§ TO BE DONE: Copy the data below word for word, keeping every line unchanged.

§ DATA FOR THE TASK:
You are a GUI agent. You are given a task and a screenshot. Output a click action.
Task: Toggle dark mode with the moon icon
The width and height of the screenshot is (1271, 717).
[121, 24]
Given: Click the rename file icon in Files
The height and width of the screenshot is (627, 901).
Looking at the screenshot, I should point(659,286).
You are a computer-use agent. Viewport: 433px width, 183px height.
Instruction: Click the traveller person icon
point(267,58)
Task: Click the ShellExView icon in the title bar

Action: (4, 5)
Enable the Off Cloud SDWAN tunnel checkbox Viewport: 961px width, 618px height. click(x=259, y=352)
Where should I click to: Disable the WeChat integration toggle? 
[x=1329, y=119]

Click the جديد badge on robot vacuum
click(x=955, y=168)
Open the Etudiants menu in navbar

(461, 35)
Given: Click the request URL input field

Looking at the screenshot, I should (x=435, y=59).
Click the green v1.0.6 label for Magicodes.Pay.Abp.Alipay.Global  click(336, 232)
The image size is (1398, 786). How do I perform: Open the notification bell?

§ THE ANSWER:
You are a GUI agent. You are given a task and a screenshot. Output a click action.
Task: Toggle dark mode with the moon icon
The width and height of the screenshot is (1271, 717).
[121, 24]
Given: Click the rename file icon in Files
The height and width of the screenshot is (627, 901).
Looking at the screenshot, I should point(659,286).
You are a computer-use agent. Viewport: 433px width, 183px height.
Instruction: Click the traveller person icon
point(267,58)
Task: Click the ShellExView icon in the title bar

Action: (4, 5)
Enable the Off Cloud SDWAN tunnel checkbox Viewport: 961px width, 618px height. click(x=259, y=352)
Where should I click to: Disable the WeChat integration toggle? 
[x=1329, y=119]

Click the جديد badge on robot vacuum
click(x=955, y=168)
Open the Etudiants menu in navbar

(461, 35)
Given: Click the request URL input field

Looking at the screenshot, I should (x=435, y=59).
Click the green v1.0.6 label for Magicodes.Pay.Abp.Alipay.Global  click(336, 232)
The image size is (1398, 786). How do I perform: Open the notification bell?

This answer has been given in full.